Study Guide

The Future of Us Facebook

By Asher, Jay and Mackler, Carolyn

Facebook

Facebook is pretty much the biggest deal of all in The Future of Us. It represents two things: Emma's and Josh's futures, and the ways people communicate. Let's break it down.

Time Machine

In Facebook, Emma and Josh find themselves a portal that takes them fifteen years into the future—through Facebook, they can see ahead and glimpse into their futures. And importantly, thanks to Facebook, Emma and Josh can see their present actions reflected in the future; things change then based on what they do now.

But while we might be thinking that this ability to see the future means that Facebook represents the importance of the future, this is decidedly not the case. For all of the ways in which Emma and Josh are super different from each other (more on this in the "Characters" section), they have one key thing in common: They both need to learn how to check into the present. And what helps them both realize this? In different ways, the answer for each of them is Facebook.

Josh leaps into his future, immediately pursuing Sydney, whom Facebook tells him will be his wife down the road. And Emma begins constantly tinkering with her life, all in the name of getting her Facebook profile to look the way she wants it to.

Josh comes to realize, though, that while he may have thought his future with Sydney represented a dream come true, this actually isn't the case—he's just not that into Sydney once he gets to know her. And Emma ultimately understands that the future is something you build by opening yourself up to the present—the future isn't the point, it's the byproduct of a meaningful life now. As Emma says, "Maybe my future self really did need to focus more on the life around her. Maybe it'll help make things better" (62.11). Which brings us to our second point.

Communication Breakdown

Josh and Emma struggle enough with communication. In his go with the flow approach, Josh is pretty passive when it comes to what he wants, but Emma's even worse, so let's concentrate on her.

In 1996, Emma can't break up with her boyfriend—this is obvious from the first sentence of the book: "I can't break up with Graham today, even though I told my friends I'd do it next time I saw him" (1.1). And this problem doesn't stay in Chapter 1. Nope, Emma doesn't dump Graham until way later in the book.

She also doesn't know how to fix things with Josh, whom she turned down romantically, nor is she capable of picking up the phone and calling her dad to thank him for giving her the computer that's changed her life. At the rate she's going, do you think she needs Facebook to better her communication skills?

Let's jump ahead to the future: Emma's in a marriage she doesn't like and uses Facebook to complain about it. A lot. For example: "Can't even afford a decent therapist" (5.27). Sure, she may have found a way to voice her complaints openly—but is anyone really listening? And if they are, is a status update the same as a conversation with a friend? We're thinking the answer is no on both counts.

Facebook, then, represents communication that comes up short. Future Emma may be airing her dirty laundry for all the world to see, but we never get the sense that she's really doing anything about her life. Add this to the fact that 90s Emma places too much value on the communications she's receiving from her future self via Facebook, prioritizing tweaking her future over investing in her life in the present, and Facebook comes to represent a sort of miscommunication. Words are being shared, but their value is being misconstrued all over the place.

Come Together

With all this said, it's no wonder that when future Emma deletes her Facebook account, things really start falling into place for Emma and Josh in the 90s. Having both realized how much the present matters, Facebook falling away only encourages this investment for each of them. And as they both settle into the here and now, their communication with each other really picks up: Finally, they're ready to acknowledge their feelings for each other, and see where they might take them.

**TASK LIST:**
#1 Set down, word for word, the part of the study guide on Facebook in The Future of Us that runs from "With all this" up to and including "might take them.".
#2 In the study guide on Facebook in The Future of Us, how many years into the future does Facebook let Emma and Josh see?

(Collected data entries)
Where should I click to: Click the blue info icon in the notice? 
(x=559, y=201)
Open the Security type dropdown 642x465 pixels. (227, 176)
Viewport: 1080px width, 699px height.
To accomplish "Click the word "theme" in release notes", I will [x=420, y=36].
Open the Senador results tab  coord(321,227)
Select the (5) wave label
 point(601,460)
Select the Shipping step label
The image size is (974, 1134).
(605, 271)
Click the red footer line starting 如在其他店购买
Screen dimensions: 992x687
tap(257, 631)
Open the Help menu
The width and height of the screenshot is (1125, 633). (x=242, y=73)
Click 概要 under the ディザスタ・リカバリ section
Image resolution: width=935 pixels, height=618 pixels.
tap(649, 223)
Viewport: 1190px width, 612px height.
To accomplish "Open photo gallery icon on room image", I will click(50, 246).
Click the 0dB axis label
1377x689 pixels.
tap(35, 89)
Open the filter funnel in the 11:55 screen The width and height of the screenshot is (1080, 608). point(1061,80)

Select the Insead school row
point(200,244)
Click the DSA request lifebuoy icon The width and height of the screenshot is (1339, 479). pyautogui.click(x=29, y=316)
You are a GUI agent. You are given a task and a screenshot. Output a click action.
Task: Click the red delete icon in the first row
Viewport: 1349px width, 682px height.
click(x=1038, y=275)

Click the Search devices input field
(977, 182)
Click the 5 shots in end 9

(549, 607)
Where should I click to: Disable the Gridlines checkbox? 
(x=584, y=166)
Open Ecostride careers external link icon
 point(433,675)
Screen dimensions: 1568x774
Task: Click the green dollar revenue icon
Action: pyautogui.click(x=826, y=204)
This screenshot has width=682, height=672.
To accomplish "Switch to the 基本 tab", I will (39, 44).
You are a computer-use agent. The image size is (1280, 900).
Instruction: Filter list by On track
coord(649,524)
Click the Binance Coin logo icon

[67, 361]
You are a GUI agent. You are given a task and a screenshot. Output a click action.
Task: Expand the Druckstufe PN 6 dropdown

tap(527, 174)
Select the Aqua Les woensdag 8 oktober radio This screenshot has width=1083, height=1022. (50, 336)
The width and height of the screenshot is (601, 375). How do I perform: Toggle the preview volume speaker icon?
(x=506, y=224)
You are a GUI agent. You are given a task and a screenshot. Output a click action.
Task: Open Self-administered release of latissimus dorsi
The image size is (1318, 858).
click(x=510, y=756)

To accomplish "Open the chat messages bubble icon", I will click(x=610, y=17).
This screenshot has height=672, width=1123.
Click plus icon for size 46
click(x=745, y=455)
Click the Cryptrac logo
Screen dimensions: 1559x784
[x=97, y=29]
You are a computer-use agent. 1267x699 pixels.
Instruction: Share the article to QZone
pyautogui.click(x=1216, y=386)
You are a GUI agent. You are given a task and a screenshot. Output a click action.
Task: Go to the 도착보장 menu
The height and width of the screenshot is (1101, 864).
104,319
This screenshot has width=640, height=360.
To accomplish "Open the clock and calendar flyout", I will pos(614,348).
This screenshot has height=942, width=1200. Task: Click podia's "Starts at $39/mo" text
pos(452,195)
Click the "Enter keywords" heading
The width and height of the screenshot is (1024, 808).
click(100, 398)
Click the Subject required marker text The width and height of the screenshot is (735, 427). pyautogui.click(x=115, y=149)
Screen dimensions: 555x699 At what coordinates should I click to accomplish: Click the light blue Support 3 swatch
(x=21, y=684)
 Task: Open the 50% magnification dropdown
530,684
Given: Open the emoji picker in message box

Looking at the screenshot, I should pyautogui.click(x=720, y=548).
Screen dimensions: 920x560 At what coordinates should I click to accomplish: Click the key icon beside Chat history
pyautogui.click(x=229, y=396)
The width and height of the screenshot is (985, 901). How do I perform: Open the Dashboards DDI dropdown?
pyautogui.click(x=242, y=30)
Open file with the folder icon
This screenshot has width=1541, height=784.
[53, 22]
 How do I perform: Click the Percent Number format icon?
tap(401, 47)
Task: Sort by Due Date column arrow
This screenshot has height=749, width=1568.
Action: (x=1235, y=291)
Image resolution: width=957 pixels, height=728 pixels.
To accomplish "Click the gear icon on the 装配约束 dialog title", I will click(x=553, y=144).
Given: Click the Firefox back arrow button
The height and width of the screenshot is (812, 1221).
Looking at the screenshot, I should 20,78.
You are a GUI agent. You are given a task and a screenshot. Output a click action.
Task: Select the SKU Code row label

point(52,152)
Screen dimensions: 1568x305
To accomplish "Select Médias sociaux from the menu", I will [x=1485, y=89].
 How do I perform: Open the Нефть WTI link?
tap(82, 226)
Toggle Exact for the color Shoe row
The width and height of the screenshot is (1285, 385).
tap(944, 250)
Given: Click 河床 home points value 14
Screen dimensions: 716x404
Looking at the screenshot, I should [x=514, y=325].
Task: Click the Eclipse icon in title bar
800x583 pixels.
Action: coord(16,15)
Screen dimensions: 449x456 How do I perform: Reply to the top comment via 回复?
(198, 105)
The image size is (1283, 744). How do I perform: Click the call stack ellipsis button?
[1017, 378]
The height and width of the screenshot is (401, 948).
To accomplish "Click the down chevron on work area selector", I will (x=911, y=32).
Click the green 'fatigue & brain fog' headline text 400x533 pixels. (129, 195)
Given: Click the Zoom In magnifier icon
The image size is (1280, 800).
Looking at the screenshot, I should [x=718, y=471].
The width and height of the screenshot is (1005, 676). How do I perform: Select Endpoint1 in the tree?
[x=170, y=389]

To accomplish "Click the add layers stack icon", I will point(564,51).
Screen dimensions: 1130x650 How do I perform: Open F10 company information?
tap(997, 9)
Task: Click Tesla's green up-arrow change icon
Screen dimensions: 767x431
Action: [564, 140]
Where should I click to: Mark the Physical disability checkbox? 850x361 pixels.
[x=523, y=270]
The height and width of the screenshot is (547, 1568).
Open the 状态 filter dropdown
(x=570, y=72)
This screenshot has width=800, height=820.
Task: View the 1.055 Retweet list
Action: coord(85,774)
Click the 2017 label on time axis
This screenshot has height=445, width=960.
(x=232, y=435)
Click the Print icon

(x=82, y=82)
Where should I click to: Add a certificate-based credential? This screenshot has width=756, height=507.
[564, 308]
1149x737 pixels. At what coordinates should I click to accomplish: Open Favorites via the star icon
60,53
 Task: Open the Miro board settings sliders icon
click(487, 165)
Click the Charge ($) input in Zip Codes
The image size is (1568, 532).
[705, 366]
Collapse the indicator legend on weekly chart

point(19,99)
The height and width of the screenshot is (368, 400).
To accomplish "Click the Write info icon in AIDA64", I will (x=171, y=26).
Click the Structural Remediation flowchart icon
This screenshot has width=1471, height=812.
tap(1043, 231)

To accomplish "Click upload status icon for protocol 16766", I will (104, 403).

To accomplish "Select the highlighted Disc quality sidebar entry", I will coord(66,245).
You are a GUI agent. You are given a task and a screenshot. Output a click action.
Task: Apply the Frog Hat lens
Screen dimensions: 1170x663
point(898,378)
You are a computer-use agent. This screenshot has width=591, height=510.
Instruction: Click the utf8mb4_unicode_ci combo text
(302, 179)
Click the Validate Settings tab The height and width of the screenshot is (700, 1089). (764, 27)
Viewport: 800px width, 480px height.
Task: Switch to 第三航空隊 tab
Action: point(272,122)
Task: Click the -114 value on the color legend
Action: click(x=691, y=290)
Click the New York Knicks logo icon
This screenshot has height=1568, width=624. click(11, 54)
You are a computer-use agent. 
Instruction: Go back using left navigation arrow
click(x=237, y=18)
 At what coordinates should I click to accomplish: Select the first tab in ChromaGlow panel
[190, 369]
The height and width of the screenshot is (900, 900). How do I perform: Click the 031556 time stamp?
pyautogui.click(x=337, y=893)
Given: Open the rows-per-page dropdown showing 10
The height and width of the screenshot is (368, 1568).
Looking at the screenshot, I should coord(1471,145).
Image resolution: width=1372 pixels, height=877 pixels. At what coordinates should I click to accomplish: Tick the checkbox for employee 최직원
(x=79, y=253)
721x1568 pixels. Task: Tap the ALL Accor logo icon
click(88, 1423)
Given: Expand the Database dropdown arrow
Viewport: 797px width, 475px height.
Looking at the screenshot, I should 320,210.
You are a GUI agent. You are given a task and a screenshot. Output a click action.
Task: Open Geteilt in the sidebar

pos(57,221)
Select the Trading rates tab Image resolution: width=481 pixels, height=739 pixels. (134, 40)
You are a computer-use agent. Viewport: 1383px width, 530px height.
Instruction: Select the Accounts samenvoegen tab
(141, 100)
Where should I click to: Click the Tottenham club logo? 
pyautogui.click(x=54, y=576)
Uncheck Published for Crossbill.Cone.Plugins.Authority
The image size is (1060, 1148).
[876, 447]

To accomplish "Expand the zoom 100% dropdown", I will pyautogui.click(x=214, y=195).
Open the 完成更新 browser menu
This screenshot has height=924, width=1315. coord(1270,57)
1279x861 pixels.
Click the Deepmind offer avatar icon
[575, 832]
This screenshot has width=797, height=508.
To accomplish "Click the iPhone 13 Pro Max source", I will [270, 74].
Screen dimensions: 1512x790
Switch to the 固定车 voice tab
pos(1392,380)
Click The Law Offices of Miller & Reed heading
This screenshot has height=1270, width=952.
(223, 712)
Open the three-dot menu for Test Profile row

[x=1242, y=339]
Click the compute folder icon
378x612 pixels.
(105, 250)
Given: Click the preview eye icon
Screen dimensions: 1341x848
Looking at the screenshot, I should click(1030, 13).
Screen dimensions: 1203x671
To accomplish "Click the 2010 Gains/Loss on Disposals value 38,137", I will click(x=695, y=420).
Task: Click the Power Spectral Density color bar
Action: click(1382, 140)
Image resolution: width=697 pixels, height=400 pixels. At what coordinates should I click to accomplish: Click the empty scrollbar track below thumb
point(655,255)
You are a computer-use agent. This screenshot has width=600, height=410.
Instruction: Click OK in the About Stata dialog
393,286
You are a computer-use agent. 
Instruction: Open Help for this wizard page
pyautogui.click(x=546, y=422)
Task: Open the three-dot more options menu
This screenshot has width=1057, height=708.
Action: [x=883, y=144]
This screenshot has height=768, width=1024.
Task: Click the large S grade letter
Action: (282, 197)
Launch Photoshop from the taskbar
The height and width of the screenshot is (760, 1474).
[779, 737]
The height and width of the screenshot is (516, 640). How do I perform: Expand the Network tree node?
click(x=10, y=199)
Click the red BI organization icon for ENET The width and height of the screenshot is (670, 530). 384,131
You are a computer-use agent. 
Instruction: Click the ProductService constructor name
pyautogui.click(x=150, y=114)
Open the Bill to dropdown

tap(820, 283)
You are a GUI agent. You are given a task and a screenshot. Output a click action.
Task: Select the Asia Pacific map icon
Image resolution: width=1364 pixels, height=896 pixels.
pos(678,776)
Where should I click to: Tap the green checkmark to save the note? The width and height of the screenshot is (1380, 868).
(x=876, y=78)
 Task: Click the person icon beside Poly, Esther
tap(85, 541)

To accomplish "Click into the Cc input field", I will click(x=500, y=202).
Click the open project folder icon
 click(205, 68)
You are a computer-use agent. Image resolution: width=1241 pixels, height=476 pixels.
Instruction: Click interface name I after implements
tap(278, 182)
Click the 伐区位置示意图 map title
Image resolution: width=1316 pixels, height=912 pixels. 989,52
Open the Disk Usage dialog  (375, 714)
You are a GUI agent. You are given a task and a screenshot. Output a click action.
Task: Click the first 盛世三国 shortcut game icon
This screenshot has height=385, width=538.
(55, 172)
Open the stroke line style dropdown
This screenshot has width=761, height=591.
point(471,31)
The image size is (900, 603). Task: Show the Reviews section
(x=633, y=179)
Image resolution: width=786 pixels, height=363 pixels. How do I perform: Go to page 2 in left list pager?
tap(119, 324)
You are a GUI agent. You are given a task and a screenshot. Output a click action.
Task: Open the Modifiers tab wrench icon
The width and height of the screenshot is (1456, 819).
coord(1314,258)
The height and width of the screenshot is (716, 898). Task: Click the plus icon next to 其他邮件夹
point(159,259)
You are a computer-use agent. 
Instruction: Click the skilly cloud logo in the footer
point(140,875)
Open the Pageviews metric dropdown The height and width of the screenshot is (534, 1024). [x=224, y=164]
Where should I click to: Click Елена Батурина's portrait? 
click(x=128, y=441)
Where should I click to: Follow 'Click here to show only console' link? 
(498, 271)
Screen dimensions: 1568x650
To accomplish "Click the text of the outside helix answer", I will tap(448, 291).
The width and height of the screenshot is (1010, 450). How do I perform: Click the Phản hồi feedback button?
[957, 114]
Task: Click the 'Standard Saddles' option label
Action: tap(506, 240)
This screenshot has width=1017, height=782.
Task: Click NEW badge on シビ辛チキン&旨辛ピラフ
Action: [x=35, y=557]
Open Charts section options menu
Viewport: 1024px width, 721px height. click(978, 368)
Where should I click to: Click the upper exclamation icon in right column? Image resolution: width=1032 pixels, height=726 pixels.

**ANSWERS TO THIS EXERCISE:**
#1
With all this said, it's no wonder that when future Emma deletes her Facebook account, things really start falling into place for Emma and Josh in the 90s. Having both realized how much the present matters, Facebook falling away only encourages this investment for each of them. And as they both settle into the here and now, their communication with each other really picks up: Finally, they're ready to acknowledge their feelings for each other, and see where they might take them.

#2 Fifteen years.